In which we conclude our series of amazing insights into the pitching process . . . .

As a writer approaching a pitch session, I get keyed up, hoping I make a good connection with the editor or agent, hoping she’ll be interested in my project, hoping this meeting turns out to be the key to getting this project published.  I have a lot invested, in other words.  As an agent, I’m thinking it would be nice if I end up picking up a client, but I don’t expect to.  A lot of the time I’m wishing I had a refill on my cup of coffee, and some of the time I’m thinking about going for ice cream afterwards and occasionally I’m focused on how soon I can get to the bathroom (I know, I know, you were hoping I was desperately attentive to every word that falls from a writer’s lips.  And if I were a better person, I would be.)  Listening to pitches for hours on a Sunday afternoon, even if you’re on a cruise ship at sea, is grueling.


7.  Recognize that after a certain number of pitches, an editor or agent is not quite as fresh and focused as she might be.  The later in the day your pitch is, the more you should be aware of staying focused yourself.  Try not to overload her with details, thoughts and commentary.  Be specific and to the point.  The more you can engage her in give-and-take, the more likely she’ll pay attention to the conversation you’re having and the less likely her thoughts are to wander to happy hour.  Remember sixth hour in high school, when your math teacher droned on and on and you could barely keep your eyes open?  Listening to pitches is a lot like that late in the afternoon. 


I requested about twelve proposals or fiction manuscripts from the people who pitched me.  In the weeks since I returned home, only four people have followed up by providing the requested materials.  This did not surprise me: when I first started working as an agent, I was amazed that people would pitch me and then when I would ask to see the material, never send it.  Now it doesn’t surprise me at all.  Writers constantly pitch things that aren’t actually ready, although they represent them as if they were (note: because of the way I opened up these sessions, some of the writers I talked to did not have a proposal ready and I knew it when we talked; I’m not referring to them here).
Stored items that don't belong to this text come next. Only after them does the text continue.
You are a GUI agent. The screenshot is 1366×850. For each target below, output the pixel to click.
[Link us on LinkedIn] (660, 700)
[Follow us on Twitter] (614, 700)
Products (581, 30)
8.  Don’t bother pitching editors/agents (whether in person or via a query letter) unless your project is ready to go out the door.  It’s a waste of everyone’s time otherwise.  I know you’re thinking that an agent’s or editor’s interest is a great incentive to finishing the project, but when I ask for materials, I’m asking for them based on what I’m doing now, not six months from now.  What I think I can sell today may not be something I’m interested in taking on down the road.  Like many agents, my workload constantly shifts, so sometimes I’m more open to taking on projects/authors and other times less so.  I certainly have less room for new clients now than I did three months ago.   Same goes for editors: slots on their lists close up fast, and much as we’d like to believe every worthy book will eventually find its home, that’s just not true.  Luck and serendipity play a not inconsiderable role in the publishing process.  Do your part when either of these ladies comes calling.


9. Following up is crucial, Part I.  Even if you gave me a business card, I’m not going to email you asking you where your project is.  If you’ve sent in your materials and you don’t hear from me in a reasonable length of time, nudge me with another email.  Things get trapped in spam folders, accidentally deleted, never arrive.


10.  Following up is crucial, Part II: I don’t make writers jump through hoops to get to me.  I don’t make them fill out a special submission form, structure their queries in a specific way or even spell my name right.  Unlike some agents, I get almost entirely good stuff in my inbox (not that I can take it all on).  I don’t have to find ways to screen it beyond, you know, reading it and deciding if I can sell it.  I don’t think hoop jumping proves anything about a writer’s potential, and I’m not yet so cynical that it amuses me to make people do it, so I don’t ask them to.  But I do expect writers to care about their work.  If I’m on the fence about a particular project, the writer’s ability and willingness to follow up matters a lot.  When I ask for a proposal or a partial/full manuscript, I always give a sense of when I’ll respond.  If that time passes, and the author hasn’t come back to me, I’ll wonder if he or she really cares that much about the project, or about having me represent it.   So in a situation where I’m wavering, an author who doesn’t follow up will probably get a rejection.  That doesn’t mean following up leads automatically to acceptance, but it does give me a sense that you care about the project and want to make it work.  That person is one who is more likely to listen to my suggestions and feedback anyway than the writer who has the attitude of, “eh, take it or leave it.”


Your turn: what have you learned from your adventures in pitchland?